HIPAA Explainer Series: HIPAA Compliance Q&A (Part 3)

Welcome back to our HIPAA Q&A series, where you can get answers to your most pertinent HIPAA questions. Our goal is to simplify HIPAA for your organization and and make it painless to get the information you need to protect privacy and meet compliance regulations.

This series evolved from questions we received in a recent webinar of ours, HIPAA Compliance Essentials, Simplified.

If you’re new to the series, you might want to visit Part 1 and Part 2. If you’re already up to speed, let’s dive right in.

Q1: How serious is the violation of healthcare workers using their security access at the workplace to look at their own medical records at the facility?

I think there are two pertinent questions to ask regarding this:

Is it a security incident? It likely should certainly be considered a security incident and the incident reporting and response procedures should be followed. Although individuals have well defined rights to access their PHI, there are processes that should be followed to exercise those rights. An employee should follow the same procedures as patients to request access to their PHI.

Is it sanctionable? As long as Sanction policies are followed, this would be left to the discretion of the Security Officer or Administrator. A Sanction policy might prescribe certain actions for certain types of infractions. If so, sanctions should be imposed consistent with the policy. My view is that if an employee was acting in Good Faith, without malicious intent, and it was a first time offense, provide re-training to the employee and remind them of their obligations under your policies. But I, personally, would not sanction them.

Q2: Is there a way for us to know if our company has any HIPAA complaints filed?

Not that I am aware of. You likely won’t know about it until you receive notice from OCR.

Q3: How does an investigation work?

An investigation begins as you would expect: Your organization will receive a letter from OCR describing the complaint and asking for a response. You should always contact an attorney at this point who has expertise in HIPAA compliance matters. The majority of complaints are resolved voluntarily with corrective actions and training.

Q4: Is there a correlation between the rise in complaints and how televised the potential rewards for a lawsuit? Wouldn't a person be somewhat incentivized to claim a violation on the off chance there might have been one?

The changes to the enforcement rules under HITECH were definitely aligned to incentivize enforcement actions. I suspect that a complaint that was “fishing for violations” wouldn’t go anywhere. A complaint must allege that a person’s rights were violated or that the covered entity otherwise violated the rules. In either case, a complaint would likely need some “specificity” as to the nature of the violation in order to garner the attention of OCR.

Q5: If a company laptop is lost/stolen is it considered a breach/violation if the EMR is password protected and info cannot be accessed? Does this breach need to be reported?

You would need to follow you Breach Notification protocols but if there were records on the laptop and the data was not encrypted, then it is most likely a breach that would need to be reported. It’s quite easy to access “clear-text” records on a computer even when a computer or application is password protected.

Q6: When is the annual report of breach(es) due, say for a given calendar year?

No later than 60 days to the end of the calendar year in which the breach was discovered. However, a covered entity may report such breaches at the time they are discovered. Each breach incident requires a separate notice although they may all be reported on the same date.

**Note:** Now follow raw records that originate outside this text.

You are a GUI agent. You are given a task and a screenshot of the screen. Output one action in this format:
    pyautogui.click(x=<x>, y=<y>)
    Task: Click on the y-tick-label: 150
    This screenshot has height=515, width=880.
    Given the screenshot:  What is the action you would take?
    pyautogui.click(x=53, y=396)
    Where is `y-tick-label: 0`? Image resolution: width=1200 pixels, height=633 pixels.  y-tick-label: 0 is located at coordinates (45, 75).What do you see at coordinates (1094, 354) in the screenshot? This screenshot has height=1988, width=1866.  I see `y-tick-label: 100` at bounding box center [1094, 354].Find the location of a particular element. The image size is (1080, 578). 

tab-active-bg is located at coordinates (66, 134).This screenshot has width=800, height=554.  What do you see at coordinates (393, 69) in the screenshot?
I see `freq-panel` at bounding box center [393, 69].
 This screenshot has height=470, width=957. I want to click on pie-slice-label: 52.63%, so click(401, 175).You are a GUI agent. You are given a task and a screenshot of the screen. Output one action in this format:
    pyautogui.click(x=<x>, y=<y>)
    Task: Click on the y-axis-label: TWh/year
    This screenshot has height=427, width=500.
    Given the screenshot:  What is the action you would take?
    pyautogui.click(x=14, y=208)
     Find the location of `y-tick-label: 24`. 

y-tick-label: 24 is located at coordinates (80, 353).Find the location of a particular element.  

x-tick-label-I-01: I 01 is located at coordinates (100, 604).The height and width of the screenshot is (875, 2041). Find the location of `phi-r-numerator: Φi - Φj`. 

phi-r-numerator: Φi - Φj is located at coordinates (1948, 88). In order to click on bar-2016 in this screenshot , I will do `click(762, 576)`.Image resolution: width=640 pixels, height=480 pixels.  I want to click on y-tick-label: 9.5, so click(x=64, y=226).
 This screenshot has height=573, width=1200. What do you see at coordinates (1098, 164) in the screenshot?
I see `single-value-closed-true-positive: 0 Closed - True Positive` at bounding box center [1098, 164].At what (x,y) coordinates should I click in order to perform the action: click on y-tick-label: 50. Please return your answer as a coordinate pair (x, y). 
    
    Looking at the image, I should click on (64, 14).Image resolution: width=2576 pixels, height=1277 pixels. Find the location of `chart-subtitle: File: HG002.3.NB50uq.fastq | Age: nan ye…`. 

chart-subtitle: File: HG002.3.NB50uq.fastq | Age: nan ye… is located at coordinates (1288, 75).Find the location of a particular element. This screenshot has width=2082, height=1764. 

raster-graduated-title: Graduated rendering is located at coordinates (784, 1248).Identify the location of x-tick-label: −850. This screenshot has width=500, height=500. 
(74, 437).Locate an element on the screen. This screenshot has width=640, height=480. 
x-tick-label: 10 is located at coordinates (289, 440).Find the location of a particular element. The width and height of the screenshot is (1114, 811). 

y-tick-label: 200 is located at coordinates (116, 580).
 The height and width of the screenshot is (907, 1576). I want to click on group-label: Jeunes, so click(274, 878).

Q7: If you do not have breaches to report, is it necessary to file the annual report?

No.

Q8: Is a medical record sent from one provider to a wrong provider considered a reportable disclosure or is it considered "incidental" as the wrong provider is also a covered entity?

It’s unlikely to be considered incidental. It would most likely fall under one of the three exceptions for an inadvertent disclosure.

Q9: If a patient who is a minor states to only to call him/her with results and we instead inform a legal guardian, can we be in trouble?

No. In most, cases parents are considered to be the "personal representatives" of their unemancipated minor children if they have the right to make healthcare decisions for them. As personal representatives, parents generally have access to their children's protected health information. There are exceptions that may be invoked based on state law requirements or in cases where the health care provider believes it is not in the best interest of the child. For example, when there is a reasonable belief that the child has been or could be subjected to abuse.

Q10: Is a medical billing company a clearinghouse-covered entity or a vendor-business associate to a medical provider?

A billing company is contracted by a covered entity and billing services are considered a “covered service.” A billing company is a business associate.

Q11: What type of authorization does a school nurse need when requesting vaccines?

Release of vaccination records require a verbal consent but not a written authorization. However, even a verbal consent should be documented.

Q12: If we are a medical office, who is responsible for providing a Business Associate Agreement with a business associate vendor, such as an IT or billing company?

The covered entity is responsible for ensuring they have BAA’s in place with appropriate vendors.

Q13: What are your suggestions for dealing with a vendor who refuses to sign a BAA?

They may push back because the don’t believe they are a Business Associate. If you confirm that they are, and they either don’t believe you or refuse to sign otherwise, I would recommend that you terminate the agreement and find a more compliant vendor.